Sikorski nie zgodził się ze studentami, że obecnie w UE mamy do czynienia z kryzysem wartości. "Wartości są te same. To, z czym mamy do czynienia aktualnie w Unii, to kryzys zarządzania. Mamy wyzwania, które wymagają szybkich i zdecydowanych decyzji, a system polityczny Unii jest tak zbudowany, by decyzje podejmować wolno" - zaznaczył.
Szef MSZ uważa też, że NATO ma się dobrze, o czym świadczy - jego zdaniem - największa operacja w historii tego Paktu w Afganistanie. "W czasach zimnej wojny NATO nie prowadziło żadnych operacji. Poszło na wojnę 3 tygodnie po naszym wstąpieniu do Paktu" - mówił minister.
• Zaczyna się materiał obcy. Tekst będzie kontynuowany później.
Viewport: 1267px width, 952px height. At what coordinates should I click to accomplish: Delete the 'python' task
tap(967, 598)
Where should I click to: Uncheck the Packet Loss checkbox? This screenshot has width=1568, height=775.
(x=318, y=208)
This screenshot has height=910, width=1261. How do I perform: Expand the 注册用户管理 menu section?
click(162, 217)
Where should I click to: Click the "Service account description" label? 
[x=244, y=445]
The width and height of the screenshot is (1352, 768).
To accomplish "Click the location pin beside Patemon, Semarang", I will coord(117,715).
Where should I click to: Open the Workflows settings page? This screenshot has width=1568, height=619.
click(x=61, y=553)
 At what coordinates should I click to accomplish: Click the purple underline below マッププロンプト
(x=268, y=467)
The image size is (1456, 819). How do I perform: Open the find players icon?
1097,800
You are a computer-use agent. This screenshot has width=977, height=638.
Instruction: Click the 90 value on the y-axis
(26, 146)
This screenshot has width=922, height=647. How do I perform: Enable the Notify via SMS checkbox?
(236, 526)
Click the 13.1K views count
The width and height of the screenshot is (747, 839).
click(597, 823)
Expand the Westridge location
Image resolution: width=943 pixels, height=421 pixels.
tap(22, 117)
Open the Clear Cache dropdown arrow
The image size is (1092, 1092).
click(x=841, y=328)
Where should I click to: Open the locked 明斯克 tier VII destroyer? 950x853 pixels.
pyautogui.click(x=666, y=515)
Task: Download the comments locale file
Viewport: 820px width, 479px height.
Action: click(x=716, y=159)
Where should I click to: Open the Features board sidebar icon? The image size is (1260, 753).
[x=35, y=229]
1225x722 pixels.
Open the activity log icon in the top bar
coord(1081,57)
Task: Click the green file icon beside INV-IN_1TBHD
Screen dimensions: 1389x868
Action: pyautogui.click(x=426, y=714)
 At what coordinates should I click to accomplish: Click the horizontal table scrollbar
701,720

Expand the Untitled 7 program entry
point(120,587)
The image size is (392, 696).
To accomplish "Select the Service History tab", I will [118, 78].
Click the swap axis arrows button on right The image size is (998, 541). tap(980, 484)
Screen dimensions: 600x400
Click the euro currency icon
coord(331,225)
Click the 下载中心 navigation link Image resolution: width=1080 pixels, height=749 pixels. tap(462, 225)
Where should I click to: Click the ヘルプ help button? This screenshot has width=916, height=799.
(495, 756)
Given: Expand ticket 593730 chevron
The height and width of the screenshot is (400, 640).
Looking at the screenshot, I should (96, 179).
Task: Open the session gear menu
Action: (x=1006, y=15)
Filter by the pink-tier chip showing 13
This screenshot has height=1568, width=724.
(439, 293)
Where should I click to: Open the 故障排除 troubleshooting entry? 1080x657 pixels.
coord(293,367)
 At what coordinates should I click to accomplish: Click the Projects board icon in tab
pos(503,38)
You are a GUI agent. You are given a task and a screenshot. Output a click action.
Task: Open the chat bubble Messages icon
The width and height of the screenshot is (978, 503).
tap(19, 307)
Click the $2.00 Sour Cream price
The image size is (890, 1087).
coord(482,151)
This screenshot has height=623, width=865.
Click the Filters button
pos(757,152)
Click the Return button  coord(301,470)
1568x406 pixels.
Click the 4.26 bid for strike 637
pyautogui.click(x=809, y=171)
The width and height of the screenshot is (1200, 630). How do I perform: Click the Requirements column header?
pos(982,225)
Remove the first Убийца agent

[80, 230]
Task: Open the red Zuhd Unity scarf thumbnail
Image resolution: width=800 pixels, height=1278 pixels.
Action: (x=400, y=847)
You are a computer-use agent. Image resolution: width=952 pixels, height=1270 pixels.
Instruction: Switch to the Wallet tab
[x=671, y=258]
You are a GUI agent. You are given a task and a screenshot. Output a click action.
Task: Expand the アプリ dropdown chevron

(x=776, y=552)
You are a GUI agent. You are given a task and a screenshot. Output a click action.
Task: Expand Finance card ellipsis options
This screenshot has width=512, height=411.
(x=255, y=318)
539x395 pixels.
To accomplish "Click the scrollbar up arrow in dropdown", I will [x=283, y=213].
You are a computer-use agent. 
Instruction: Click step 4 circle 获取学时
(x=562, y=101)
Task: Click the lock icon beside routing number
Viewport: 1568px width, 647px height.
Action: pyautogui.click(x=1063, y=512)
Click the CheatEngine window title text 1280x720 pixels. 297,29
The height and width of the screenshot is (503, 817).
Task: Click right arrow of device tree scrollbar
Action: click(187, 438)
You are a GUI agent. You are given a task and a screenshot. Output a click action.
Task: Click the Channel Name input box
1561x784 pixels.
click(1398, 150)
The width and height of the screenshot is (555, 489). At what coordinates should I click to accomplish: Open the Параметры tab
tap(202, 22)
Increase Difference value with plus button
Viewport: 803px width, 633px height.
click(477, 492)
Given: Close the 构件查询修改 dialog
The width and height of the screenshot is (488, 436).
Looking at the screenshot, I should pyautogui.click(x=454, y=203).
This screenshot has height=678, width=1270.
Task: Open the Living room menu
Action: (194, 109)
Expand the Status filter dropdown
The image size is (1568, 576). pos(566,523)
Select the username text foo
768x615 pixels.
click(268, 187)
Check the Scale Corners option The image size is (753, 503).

Jego zdaniem dzięki operacji NATO Afganistan jest w najlepszej sytuacji w historii, jeśli chodzi o demokratyzację. "W parę lat zbudowano infrastrukturę, wszystkie dzieci są w szkołach, kobiety w parlamencie. Wiem, że to mało, ale porównując dzisiejszy Afganistan, do tego, co działo się tam 15 lat temu - za talibów - to jest kolosalny postęp, także dzięki Polsce" - podkreślił szef MSZ. "Nasi żołnierze mogą mieć poczucie satysfakcji. Było warto" - dodał.
Sikorski odniósł się także do relacji polsko-amerykańskich. Zaznaczył, że od początku lat 90. uległy one zmianie. Podkreślił, że w latach 90. Polska potrzebowała większej pomocy od USA. Dodał, że Polska powinna być wdzięczna za to, że Amerykanie pomogli nam wejść do NATO. W ocenie szefa MSZ między Polską a USA w niedalekiej przyszłości otwiera się pole do współpracy w kwestii wydobycia gazu łupkowego.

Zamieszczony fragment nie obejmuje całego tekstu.